** start Source material **

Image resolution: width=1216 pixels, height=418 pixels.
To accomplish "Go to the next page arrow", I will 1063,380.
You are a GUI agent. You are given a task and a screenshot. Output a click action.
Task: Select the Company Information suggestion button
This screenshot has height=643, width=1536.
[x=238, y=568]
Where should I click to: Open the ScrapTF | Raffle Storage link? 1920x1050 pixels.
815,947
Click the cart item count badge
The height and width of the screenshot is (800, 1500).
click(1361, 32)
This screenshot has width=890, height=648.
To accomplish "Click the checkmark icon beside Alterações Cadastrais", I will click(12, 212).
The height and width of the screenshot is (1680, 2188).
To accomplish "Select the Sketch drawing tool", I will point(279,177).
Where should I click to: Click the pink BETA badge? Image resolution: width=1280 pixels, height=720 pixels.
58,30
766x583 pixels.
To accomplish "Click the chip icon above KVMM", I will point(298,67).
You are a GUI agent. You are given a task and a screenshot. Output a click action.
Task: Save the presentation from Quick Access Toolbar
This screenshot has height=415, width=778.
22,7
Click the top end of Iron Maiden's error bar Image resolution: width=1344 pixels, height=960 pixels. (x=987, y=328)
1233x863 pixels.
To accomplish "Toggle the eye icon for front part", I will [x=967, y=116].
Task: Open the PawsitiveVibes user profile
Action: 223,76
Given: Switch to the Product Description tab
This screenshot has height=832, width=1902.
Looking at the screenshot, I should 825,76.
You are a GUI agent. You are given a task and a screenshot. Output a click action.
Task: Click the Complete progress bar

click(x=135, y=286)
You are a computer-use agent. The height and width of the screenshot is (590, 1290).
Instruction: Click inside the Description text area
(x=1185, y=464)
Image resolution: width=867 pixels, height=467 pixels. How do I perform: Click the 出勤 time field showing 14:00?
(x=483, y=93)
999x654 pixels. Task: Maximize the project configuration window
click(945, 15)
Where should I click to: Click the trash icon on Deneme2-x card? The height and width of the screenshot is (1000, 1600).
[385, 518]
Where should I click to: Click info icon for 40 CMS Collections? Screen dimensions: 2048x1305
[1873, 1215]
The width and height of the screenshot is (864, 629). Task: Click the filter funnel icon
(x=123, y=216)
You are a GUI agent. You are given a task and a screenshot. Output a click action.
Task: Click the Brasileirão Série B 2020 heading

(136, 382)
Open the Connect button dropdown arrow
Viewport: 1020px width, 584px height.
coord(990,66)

** end Source material **

- Instruction
Convert all of the rows above into a JSON list of strings, with one string for each line and the blank lines left out.

- Correct result
[
  "Image resolution: width=1216 pixels, height=418 pixels.",
  "To accomplish \"Go to the next page arrow\", I will 1063,380.",
  "You are a GUI agent. You are given a task and a screenshot. Output a click action.",
  "Task: Select the Company Information suggestion button",
  "This screenshot has height=643, width=1536.",
  "[x=238, y=568]",
  "Where should I click to: Open the ScrapTF | Raffle Storage link? 1920x1050 pixels.",
  "815,947",
  "Click the cart item count badge",
  "The height and width of the screenshot is (800, 1500).",
  "click(1361, 32)",
  "This screenshot has width=890, height=648.",
  "To accomplish \"Click the checkmark icon beside Alterações Cadastrais\", I will click(12, 212).",
  "The height and width of the screenshot is (1680, 2188).",
  "To accomplish \"Select the Sketch drawing tool\", I will point(279,177).",
  "Where should I click to: Click the pink BETA badge? Image resolution: width=1280 pixels, height=720 pixels.",
  "58,30",
  "766x583 pixels.",
  "To accomplish \"Click the chip icon above KVMM\", I will point(298,67).",
  "You are a GUI agent. You are given a task and a screenshot. Output a click action.",
  "Task: Save the presentation from Quick Access Toolbar",
  "This screenshot has height=415, width=778.",
  "22,7",
  "Click the top end of Iron Maiden's error bar Image resolution: width=1344 pixels, height=960 pixels. (x=987, y=328)",
  "1233x863 pixels.",
  "To accomplish \"Toggle the eye icon for front part\", I will [x=967, y=116].",
  "Task: Open the PawsitiveVibes user profile",
  "Action: 223,76",
  "Given: Switch to the Product Description tab",
  "This screenshot has height=832, width=1902.",
  "Looking at the screenshot, I should 825,76.",
  "You are a GUI agent. You are given a task and a screenshot. Output a click action.",
  "Task: Click the Complete progress bar",
  "click(x=135, y=286)",
  "You are a computer-use agent. The height and width of the screenshot is (590, 1290).",
  "Instruction: Click inside the Description text area",
  "(x=1185, y=464)",
  "Image resolution: width=867 pixels, height=467 pixels. How do I perform: Click the 出勤 time field showing 14:00?",
  "(x=483, y=93)",
  "999x654 pixels. Task: Maximize the project configuration window",
  "click(945, 15)",
  "Where should I click to: Click the trash icon on Deneme2-x card? The height and width of the screenshot is (1000, 1600).",
  "[385, 518]",
  "Where should I click to: Click info icon for 40 CMS Collections? Screen dimensions: 2048x1305",
  "[1873, 1215]",
  "The width and height of the screenshot is (864, 629). Task: Click the filter funnel icon",
  "(x=123, y=216)",
  "You are a GUI agent. You are given a task and a screenshot. Output a click action.",
  "Task: Click the Brasileirão Série B 2020 heading",
  "(136, 382)",
  "Open the Connect button dropdown arrow",
  "Viewport: 1020px width, 584px height.",
  "coord(990,66)"
]